1822 годом датируются два обращения Пушкина к историческим темам. Одно из них — фрагмент трагедии о восстании Вадима, второе — «Песнь о вещем Олеге». Первое полностью строится на системе аллюзий, и в нем вперед вами не Вадим с наперсником Рогдаем, а два молодых офицера второй армии, воспринявшие пропаганду тайного общества»[112]. Второе — исторически правдивое воспроизведение характеров и быта Руси XXI вв.[113] К первому Пушкин быстро утратил интерес и оставил трагедию незавершенной. Второе ознаменовало важный этап формирования пушкинского историзма.
«...В данной балладе, — писал о «Песни о вещем Олеге» В. В. Томашевский, — нет переклички с современностью... «Песнь о вещем Олеге» кажется какой-то картинкой, никак с прочим творчеством Пушкина не связанной»[114]. Но, может быть, правомерно видеть связь с современностью, с вопросами, вызывавшими острые споры в журналах и письмах, в самой исторической точности вещи, в скрупулезном следовании преданию и историческим источникам. Не была ли «Песнь о вещем Олеге» живым участием в этих спорах? Не говорил ли ею Пушкин своим современникам, что цель поэзии — поэзия, что в стихах — стихи главное, а в истории — история?

•••••

Выпишите без изменений часть отрывка об исторических темах у Пушкина, начиная со слов «1822 годом датируются» и заканчивая словами «формирования пушкинского историзма.».

ИСХОДНЫЕ ДАННЫЕ:
•••••

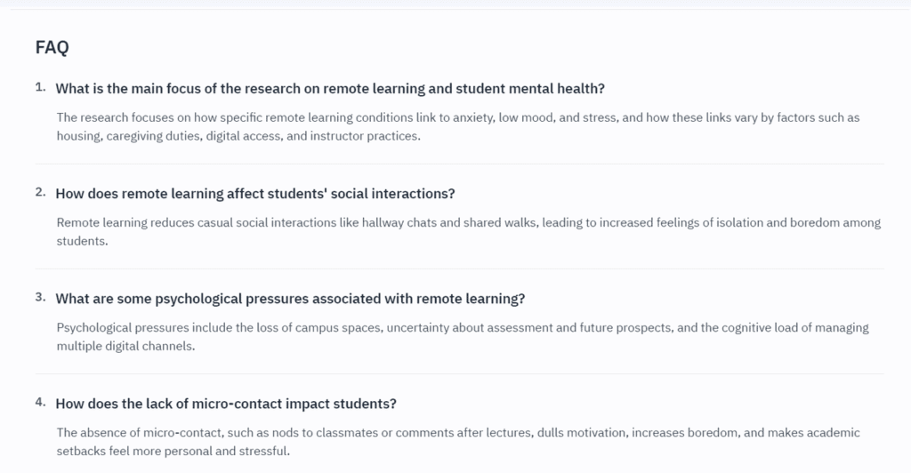Click the number 3 list marker
This screenshot has height=473, width=911.
(x=40, y=297)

•••••

ОТВЕТ:
1822 годом датируются два обращения Пушкина к историческим темам. Одно из них — фрагмент трагедии о восстании Вадима, второе — «Песнь о вещем Олеге». Первое полностью строится на системе аллюзий, и в нем вперед вами не Вадим с наперсником Рогдаем, а два молодых офицера второй армии, воспринявшие пропаганду тайного общества»[112]. Второе — исторически правдивое воспроизведение характеров и быта Руси XXI вв.[113] К первому Пушкин быстро утратил интерес и оставил трагедию незавершенной. Второе ознаменовало важный этап формирования пушкинского историзма.